Pythagoras’ Theorem states that in a right-angled triangle, the square of the hypotenuse is equal to the sum of the squares of the other two sides.

The formula is:

$$ a^2 + b^2 = c^2 $$

where:

• $a$ and $b$ are the two shorter sides (legs).
• $c$ is the hypotenuse (the longest side opposite the right angle).

You can use Pythagoras’ Theorem to find the missing side in a right-angled triangle. 

For example, given a right-angled triangle with one side of 5 and hypotenuse of 13. Find the other side $x$.
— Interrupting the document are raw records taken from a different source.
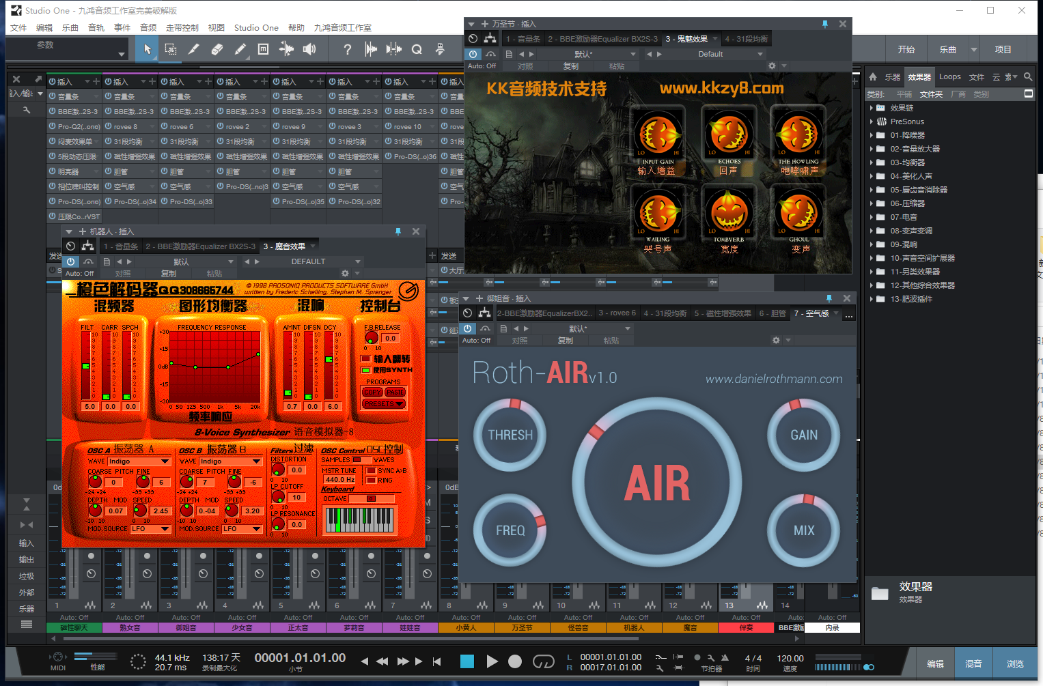Activate the Listen speaker tool
This screenshot has width=1043, height=686.
click(x=309, y=49)
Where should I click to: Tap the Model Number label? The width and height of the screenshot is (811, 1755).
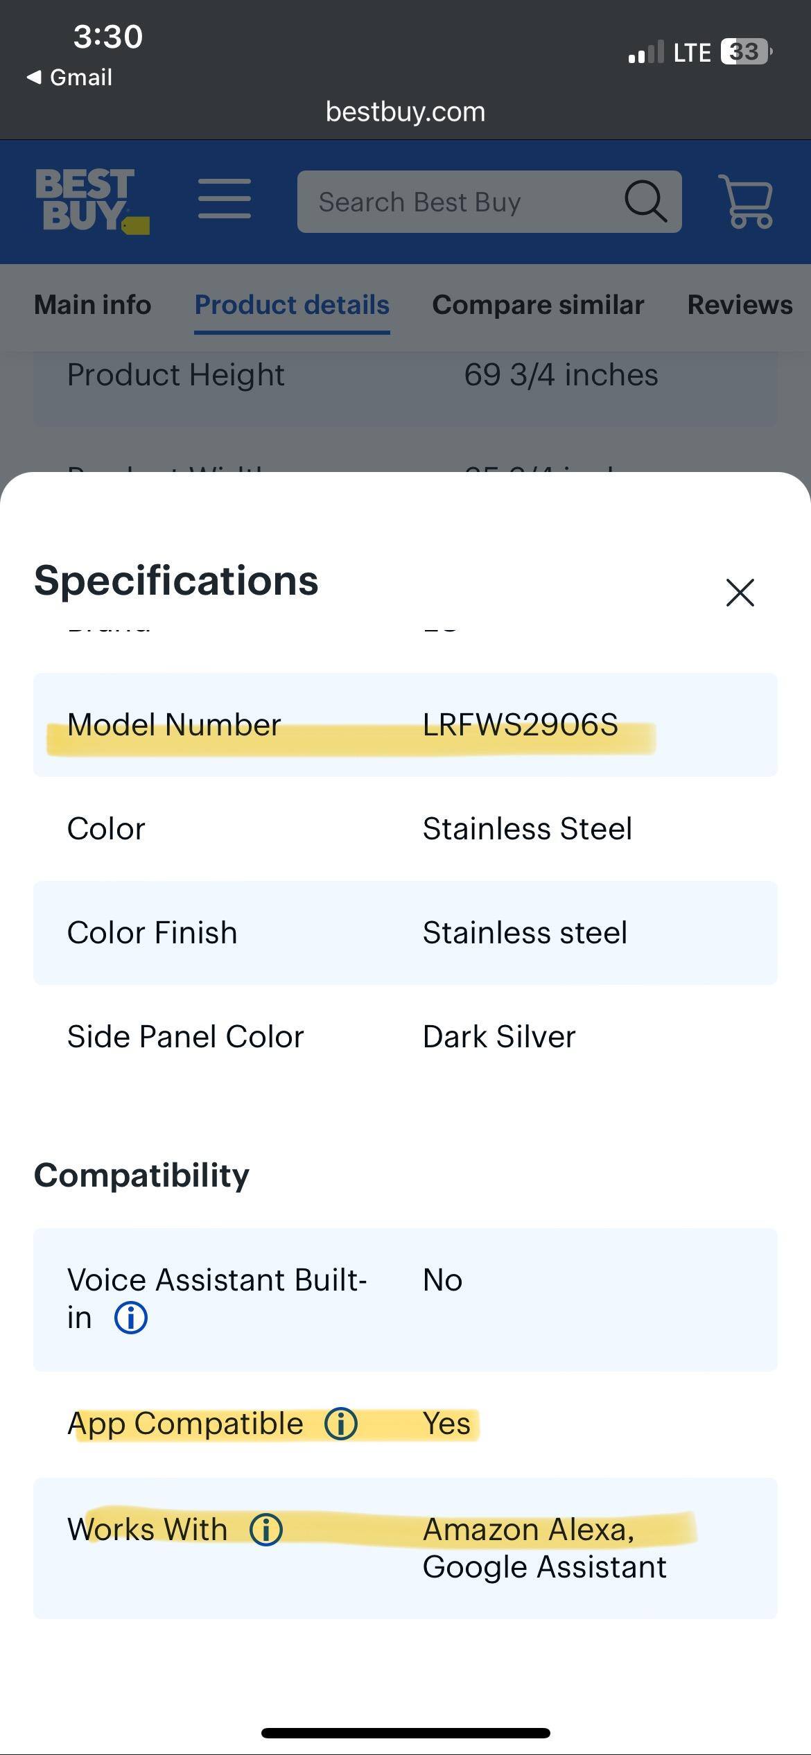[x=174, y=725]
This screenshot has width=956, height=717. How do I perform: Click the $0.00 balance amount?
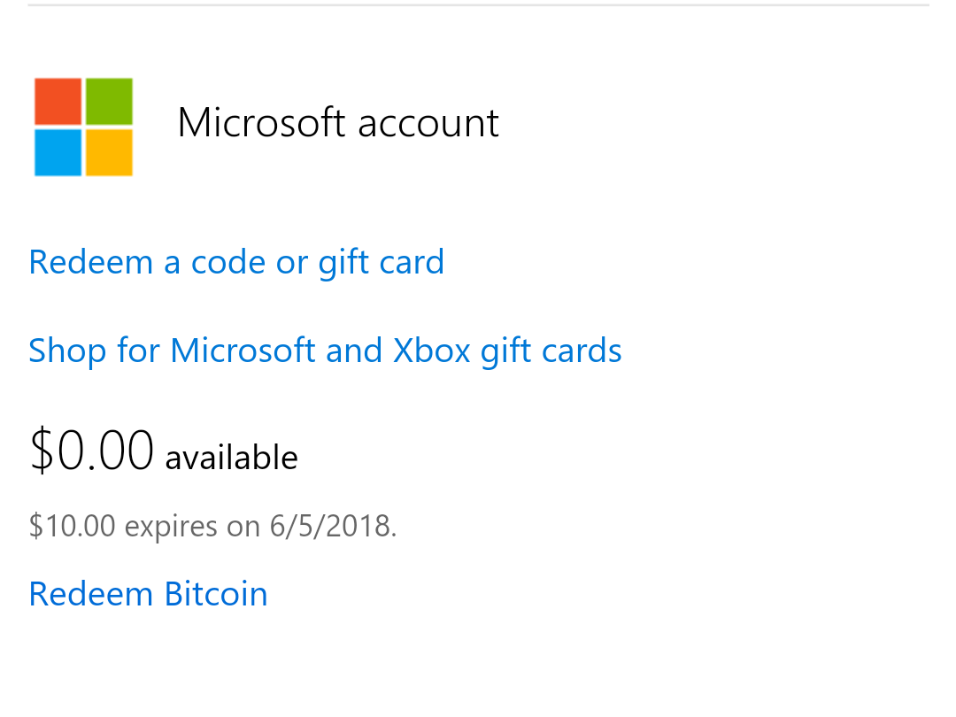pos(91,451)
• Step 1: Use Pythagoras’ Theorem: $$ 5^2 + x^2 = 13^2 $$
• Step 2: Simplifying the equations: 

$$
\begin{aligned}
25 + x^2 &= 169 \\
x^2 &= 144
\end{aligned}
$$

• Step 3: Take the positive square root (since hypotenuse $x$ cannot be negative):

$$ x = \sqrt{144} = 12 $$

Thus, the other side is 12.

Pythagoras’ Theorem can also be used in three dimensions to find the space diagonal of a cuboid—the longest diagonal. The trick is to apply Pythagoras’ Theorem twice.

For example, given a cuboid with side lengths 4, 2, and 3, find the space diagonal $x$:

• Step 1: First, find the diagonal of the base $d$ using Pythagoras’ Theorem:

\begin{aligned}
d^2 &= 4^2 + 2^2 \\[0.5em]
d^2 &= 16 + 4 \\[0.5em]
d^2 &= 20
\end{aligned}

• Step 2: Now, use Pythagoras’ Theorem again to find the full space diagonal $x$:

$$ d^2 + 3^2 = x^2 $$

$$ 20 + 9 = x^2 $$

$$ x = \sqrt{29} $$

Thus, the space diagonal of the cuboid is $\sqrt{29}$.